I'm back in the UK, returning from my two year stay in Japan but I'm currently relaxing. Also I'm moving from an overloaded portable to a roomy desktop machine.

Life update: Teeside cancelled their game programming course, I'll now be going to Hull instead. I'm guessing it was due to lack of interest or they lost a lecturer - I wasn't told anyway :D

I intend to upate this blog with the contents of my lessons. The programming books I was reading are currently being shipped from Japan. I'm mainly catching up on games I missed. Oblivion is fun but buggy - a step down from how stable they got Morrowind. I've got the seasoned schemer and I'm waiting on the little schemer, as I want to learn scheme, all of sudden.

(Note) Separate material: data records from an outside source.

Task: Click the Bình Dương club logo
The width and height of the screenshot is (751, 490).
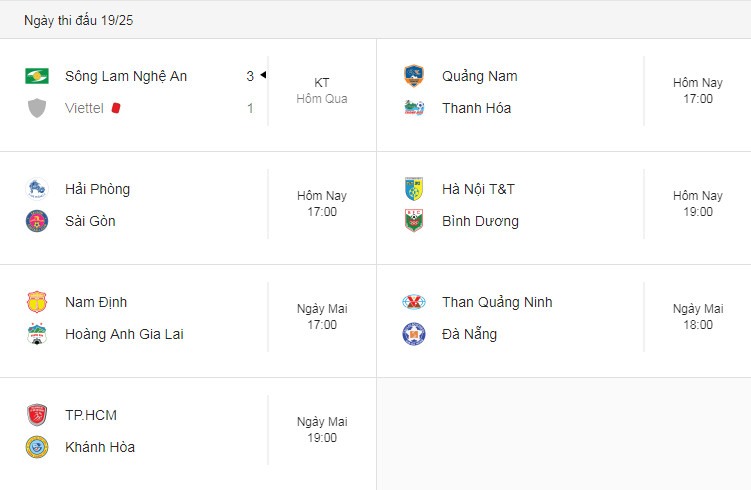Action: [x=414, y=221]
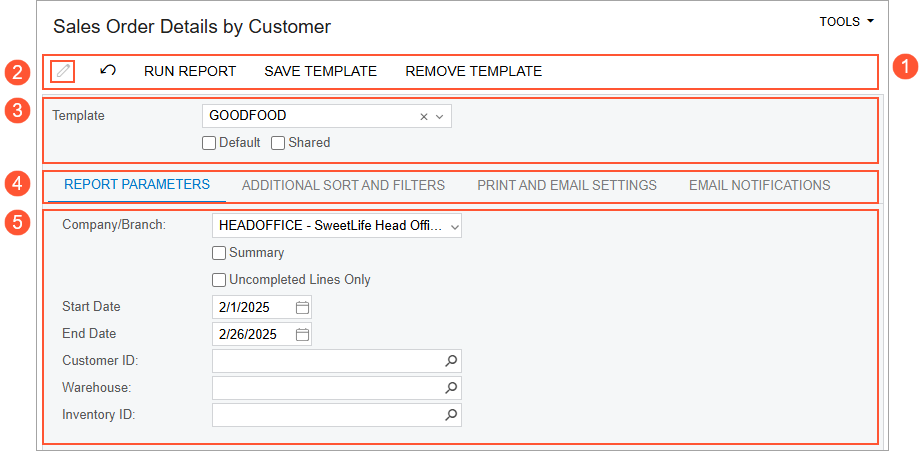This screenshot has width=920, height=451.
Task: Tick the Uncompleted Lines Only checkbox
Action: [219, 280]
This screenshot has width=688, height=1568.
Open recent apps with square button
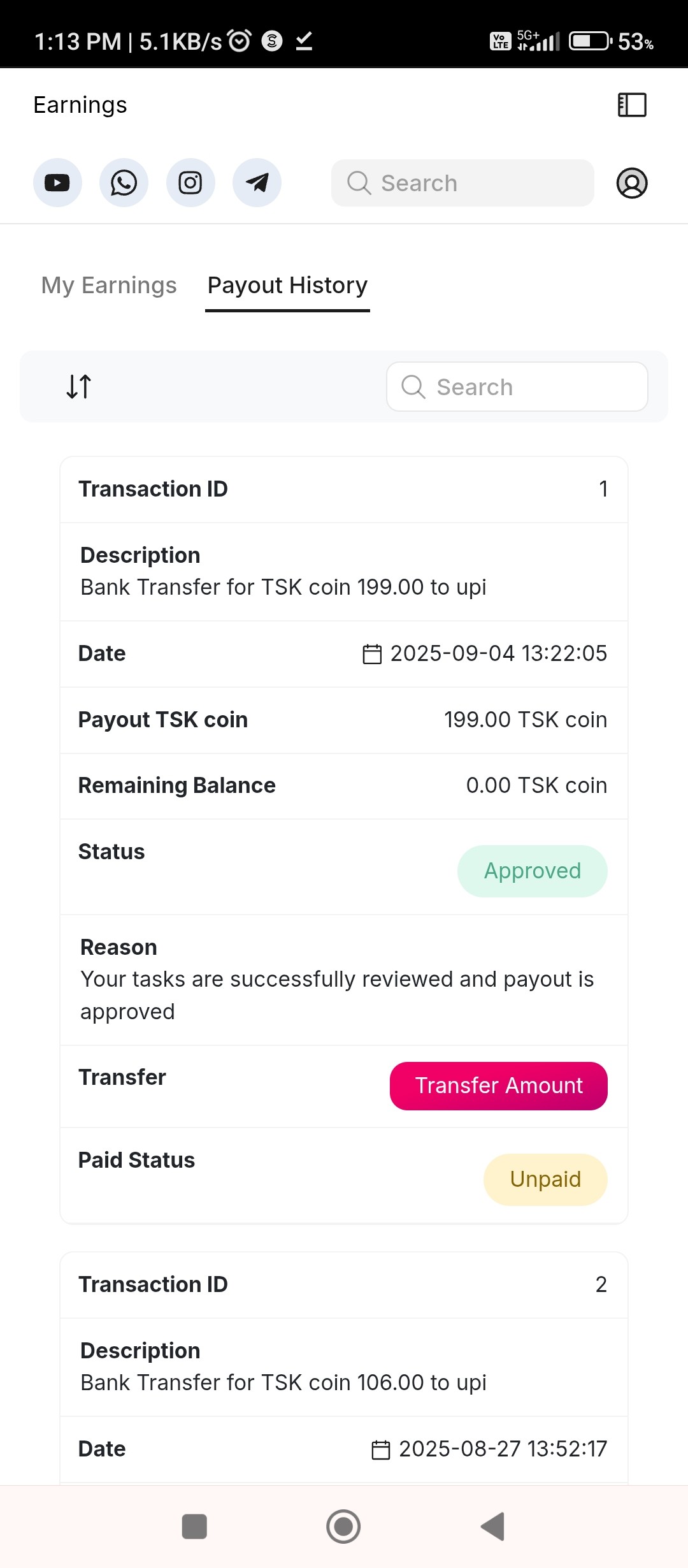tap(194, 1526)
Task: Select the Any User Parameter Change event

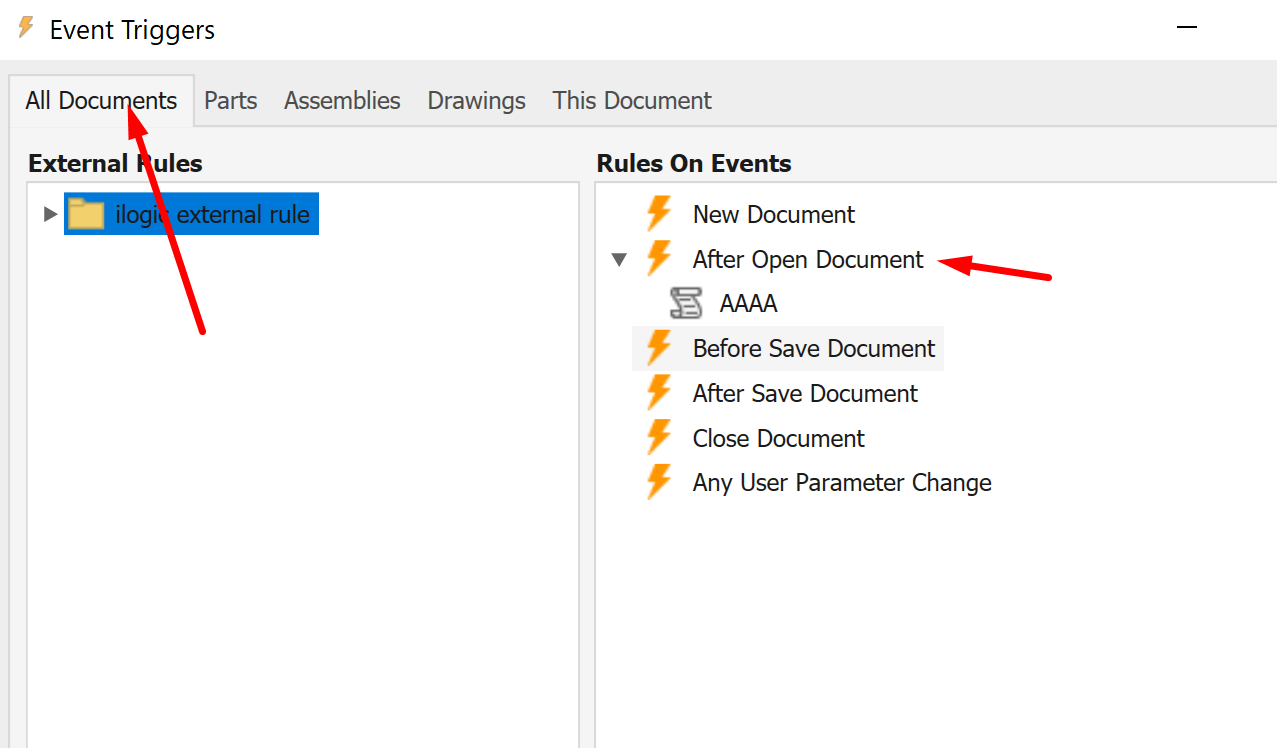Action: click(842, 483)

My main project defitently isn't forgotten but I'm doing no programming at the moment, as I build up my development system again.

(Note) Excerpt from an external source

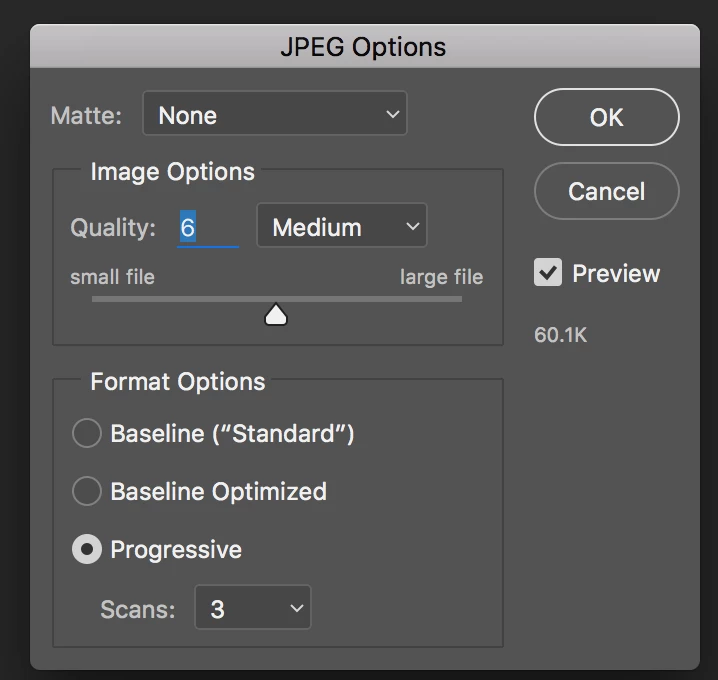The image size is (718, 680).
Task: Open the Matte dropdown
Action: 274,115
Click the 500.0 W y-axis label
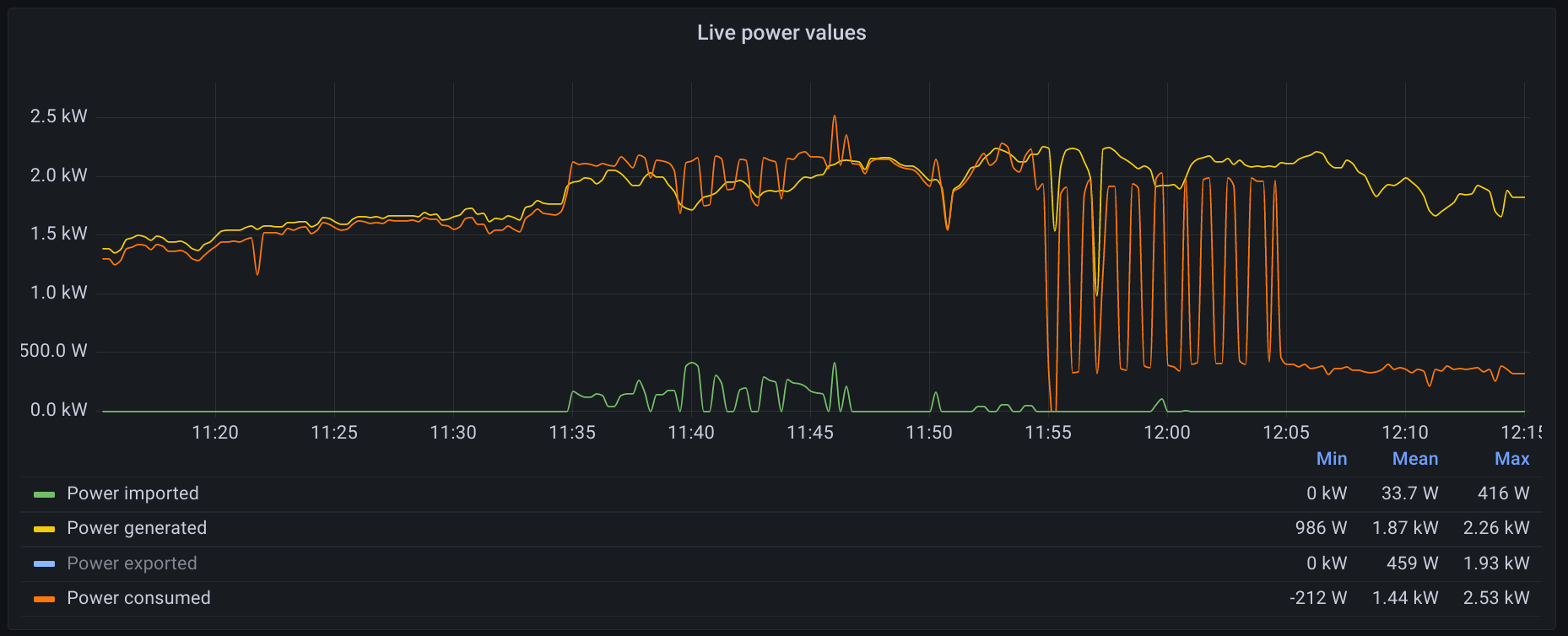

The main reason I decided to write this post was to highlight a very curious game - Dwarf Fortress.

At the start of the game, a very large, very unique world is generated.
You may then choose from various mountains - here your dwarfs are to create a new settlement.
They can dig into the mountains and creates halls, bedrooms dining areas and the like. They'll need food to get through the winter. Each dwarf has a different skill set but they can ply their hands to anything. The caves might be attacked or flooded so it's important to build doors. You master mind the construction of this new settlement.

The big difference is it's all ASCII! It looks very much like a rogue like, in fact there's also a roguelike in the game, once you fortress is abandoned. It enters the game world as ruins and in the roguelike you can battle the ghosts of the dead dwarfs and loot their treasure.

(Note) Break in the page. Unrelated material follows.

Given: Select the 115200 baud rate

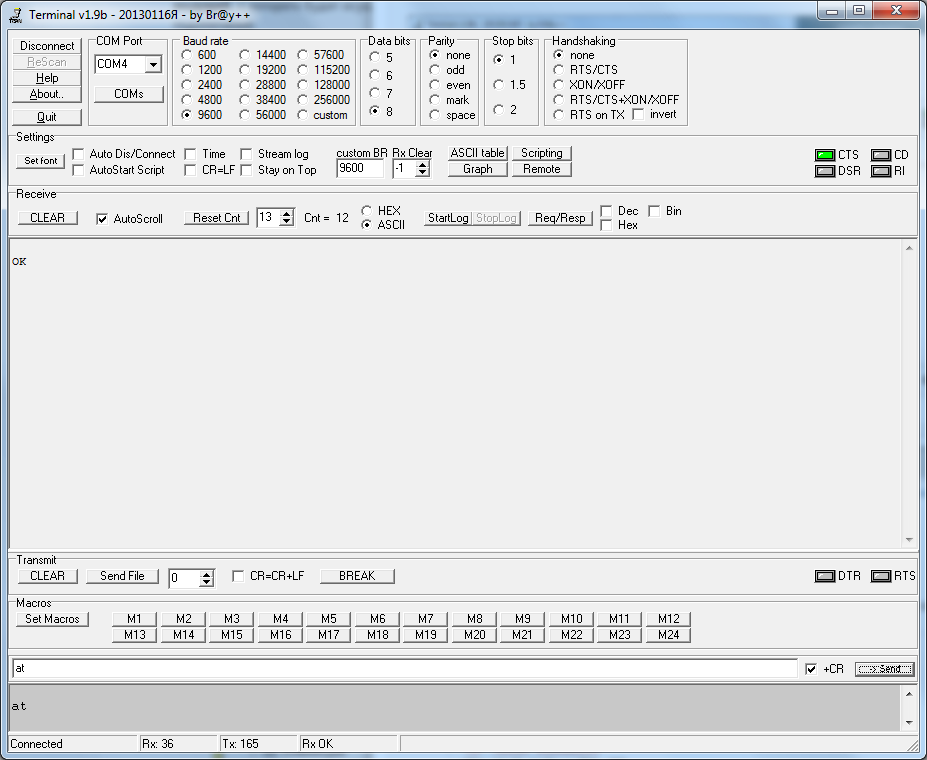Looking at the screenshot, I should tap(304, 70).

The interface is daunting but workable once understood (It would benefit greatly from some streamlining). Defintely worth checking out and struggling through the interface problems - theres a massive amount of depth, it's alpha but still very impressive.

Check it out here.

3 comments:

Jani said...

Welcome back to the good ol' Europe! :]

I wish the universities here in Finland had courses in game programming...


That Dwarf Fortress -game sounds like an intresting concept. I was kind of hoping it was not some ASCII-based game... the step to try it is a bit higher for me at least because of that.

Sounds very Dungeon Keeper'ish to me, though. I liked that game a lot some years back.

Anonymous said...

Looks very much like a NetHack clone ?

balaam said...

Despite the question mark, this really isn't a question is it lighthammer?

Also Nethack-clone isn't a commonly used phrase, shuffle a little closer and I'll tell you why...

Shuffled, okay, good - Nethack did not float down from the heavens in some glorious parthenogenesis no it came from a game called Rogue, hence it being called a rogue-like. So there can't really be any clones of nethack unless they're pretty much identical to nethack. Instead we use the term "rogue-like", you'll see the phrase used a few times in the post, but possibly it passed you by in your excitment to add a comment.

In any event Dwarf fortress, (there's clue in the name) is about a fortress full of dwarves - that you control! It's quite and worth playing. Maybe you should also try nethack too? In nethack you control a single character and dungeon crawl. The graphics are similar, there's a little overlap in the games but to say Dwarf Fortress is cloning nethack is really an injustice to Dwarf Fortress.